Reference by URN (foreign key): x-core-ref
The mechanisms above ($ref, allOf, oneOf, anyOf) embed the target — composition:
the value is an instance shaped like the referenced schema (inlined only when a dereferenced or
bundled view is requested; the default read keeps the raw $ref URN). To link a
DataStructure to another without embedding it, a plain string field carries the target's CORE
URN and is marked with x-core-ref — a foreign key (UML
association): nothing is embedded, the target stays an independent artifact, and its existence
is checked against the registry on import. It is the by-reference counterpart to $ref's
by-value embedding — see the
$ref vs. x-core-ref mapping.
{
"stehtAn": {
"type": "string",
"pattern": "^urn:",
"x-core-ref": { "type": "urn:core:platform:civitas:datastructure:common:Strasse:1.0.0" }
}
}
Registry semantics
Model Management interprets all JSON Schema references as a directed model graph. Per DataStructure the registry knows:
- References — outgoing
$refs in the content - Dependencies / Dependents — forward and reverse edges in the graph
- Versions — the stored
artifact_versionhistory - Metadata — title, authored format (
jsonschema|xsd),availableFormats(stored + derivable), content type
Domain relationships beyond data structure (ownership, governance, responsibilities) are deliberately not part of the core model. The core is based exclusively on JSON Schema, JSON Schema references, the stored artifact references and the model graph that emerges from them.
Views over the same artifacts
Different consumers need different projections of the same model inventory. All views are generated on demand and never stored:
| View | Purpose |
|---|---|
| Persistence view | The individual stored artifact version (raw stored schema) |
| Registry view | Semantic view: references, dependencies, dependents, versions |
| Dereferenced view | Fully resolved single document — runtime, code generation, export |
| Bundled view | All transitive dependencies embedded under $defs — portable, self-contained |
| TypeScript / Zod | Generated client types (published as @civitasconnect/core-model-forge-types) |
The dereferenced and bundled views are described with examples in Model-Centric Data Flow.

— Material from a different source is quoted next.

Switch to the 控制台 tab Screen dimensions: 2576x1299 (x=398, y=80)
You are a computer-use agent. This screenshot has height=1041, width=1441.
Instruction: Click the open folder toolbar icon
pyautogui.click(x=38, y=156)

DataSets as composition objects
DataSets contain no embedded data structures — they reference registry objects by URN:
{
"$schema": "https://civitasconnect.digital/core-dataset/v1",
"id": "urn:core:platform:civitas:dataset:common:weather-import:1.0.0",
"dataStructureRefs": [
"urn:core:platform:civitas:datastructure:common:WeatherObservation:1.0.0",
"urn:core:platform:civitas:datastructure:common:NgsiObservation:1.0.0"
],
"mappingRefs": [
"urn:core:platform:civitas:mapping:common:weather-to-ngsi:1.0.0"
],
"pipelineRefs": [
"urn:core:platform:civitas:pipeline:common:weather-import:1.0.0"
]
}
DataSets are domain composition objects; the actual models remain reusable registry artifacts. The full manifest format is specified in the CORE-IR Reference.
Long-term vision
Model Management forms the central semantic knowledge base of the platform: all modelled objects (DataStructures, Mappings, Pipelines, DataSources, DataSinks, DataSets) have global identities and are managed as one coherent model graph. JSON Schema describes the structure, the PostgreSQL registry stores artifacts, versions and references — and Model Management interprets the semantic model graph and provides different views over the same body of knowledge, staying compatible with JSON Schema, OpenAPI, TypeScript and Zod without maintaining a second semantic model.